→ **Quoted text**
.....

Post(-)colonialismS: "A tale full of fury and sound" as negation of the writing of the self

Marcella Romeo, University of Palermo, Italy

Introduction

Focusing on writing as a site capable of fragmenting the stereotypes of thought, this survey outlines the post(-)colonial as a coercive category whose discoursive proliferation keeps denying once-colonised peoples the construction of autonomous economic and socio-cultural spaces. Far from espousing the increasing convergence between post(-)colonial and trans-cultural theories, it reinforces a kind of interrogation that, while enhancing those areas in which polyphonic and intertwined identities are historically stratified, coexist and juxtapose each other. It also accounts for a proper reading of the inner nature of the colonial relationship.

"Writing weaves into language the complex relations of a subject caught between the problems of race and gender and the practice of literature as the very place where social alienation is thwarted differently according to each specific context". -- Trin T Minh-ha (1989: 43)

Intended as the space where language, taking on a life of its own, becomes an objectivity, literature enacts discoursive trajectories where the writer finds herself/himself subjected to an alien logic, and writing, as Minh-ha specifies, "proceeds by scrutinising itself and by constantly undoing the previous contextual meanings arrived at" (1996: 6). As a counter-memory, thus, literary production can be conceived of as a cluster of experienced "transformations." This analysis examines these transformations within their local historical framework.

.....

→ **Data provided**
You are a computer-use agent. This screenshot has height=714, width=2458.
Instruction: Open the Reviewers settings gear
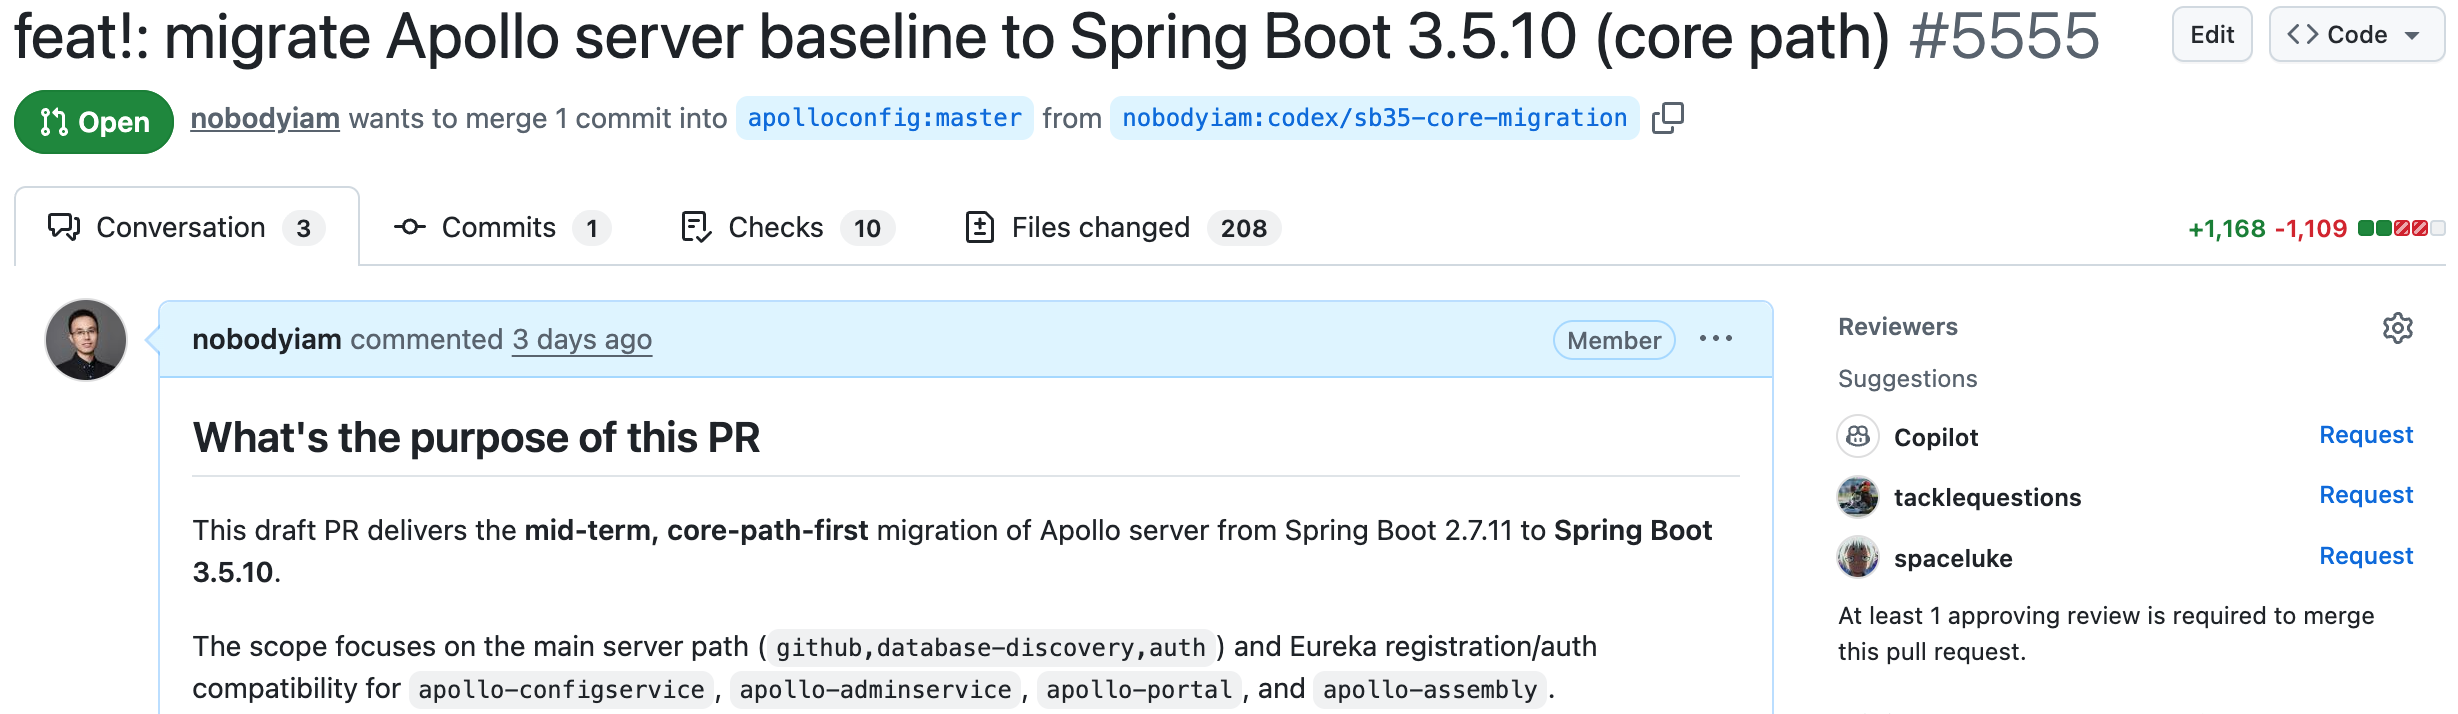(2397, 328)
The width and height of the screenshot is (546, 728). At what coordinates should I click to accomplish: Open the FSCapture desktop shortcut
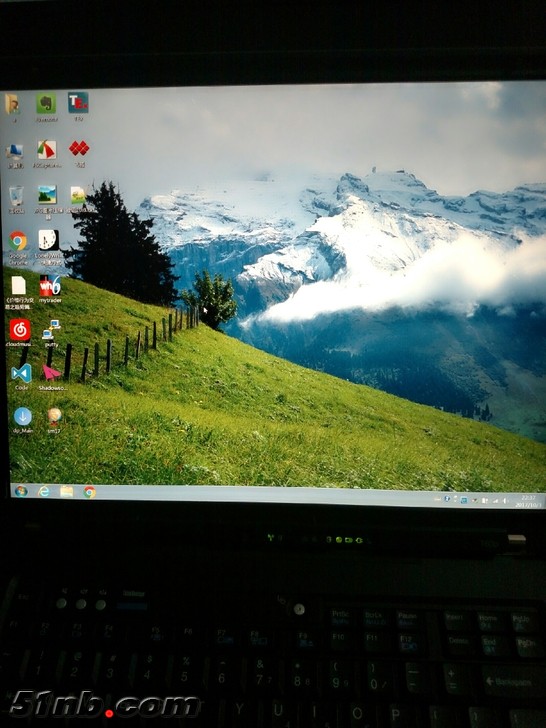click(x=47, y=150)
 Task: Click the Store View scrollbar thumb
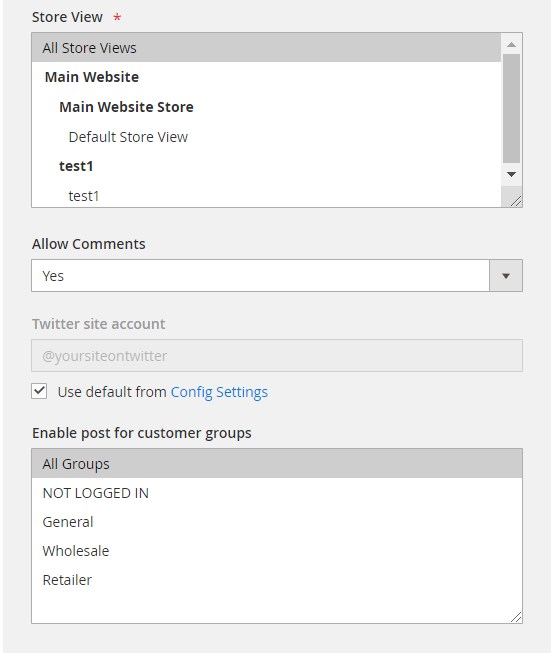click(x=511, y=108)
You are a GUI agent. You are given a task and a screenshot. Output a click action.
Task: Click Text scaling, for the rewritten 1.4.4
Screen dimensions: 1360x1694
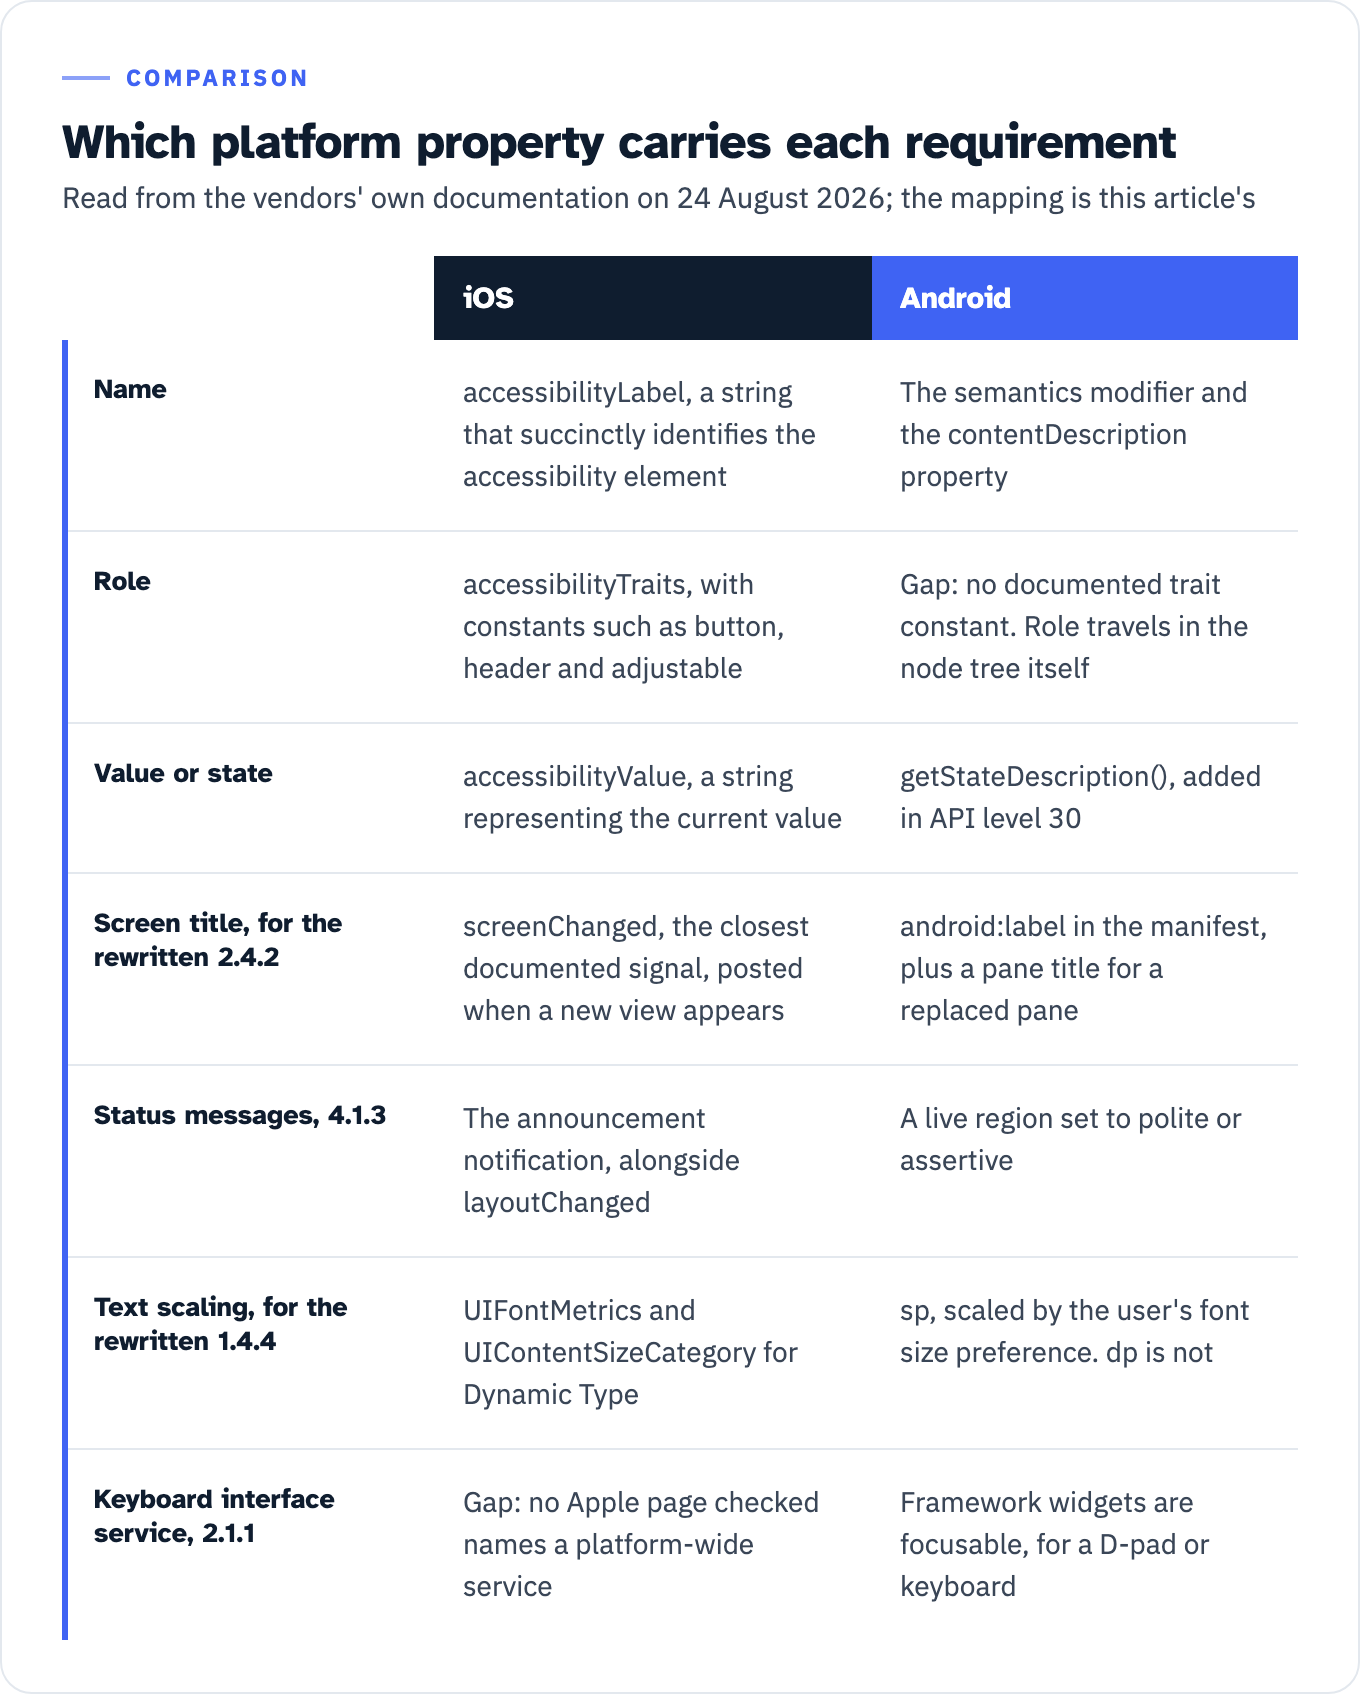pyautogui.click(x=220, y=1324)
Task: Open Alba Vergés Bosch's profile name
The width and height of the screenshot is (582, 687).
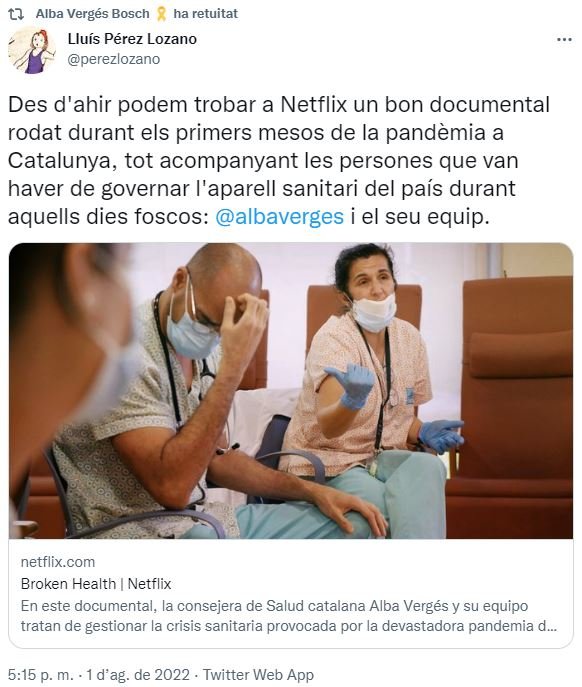Action: point(92,14)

.....

→ **Short problem 1**
Which passages does the essay on post(-)colonialism enclose in quotation marks?
→ **Short problem 2**
What university is Marcella Romeo affiliated with in the essay on post(-)colonialism?
→ **Short problem 3**
In the essay on post(-)colonialism, why can literary production be conceived of as a cluster of experienced "transformations"? Answer in one to three sentences.

→ **Response 1**
1. "A tale full of fury and sound"
2. "Writing weaves into language the complex relations of a subject caught between the problems of race and gender and the practice of literature as the very place where social alienation is thwarted differently according to each specific context"
3. "proceeds by scrutinising itself and by constantly undoing the previous contextual meanings arrived at"
4. "transformations"

→ **Response 2**
The University of Palermo, Italy.

→ **Response 3**
Citing Minh-ha, the essay says writing proceeds by scrutinizing itself and constantly undoing the contextual meanings it arrived at before. Literary production is therefore a counter-memory, a cluster of experienced transformations.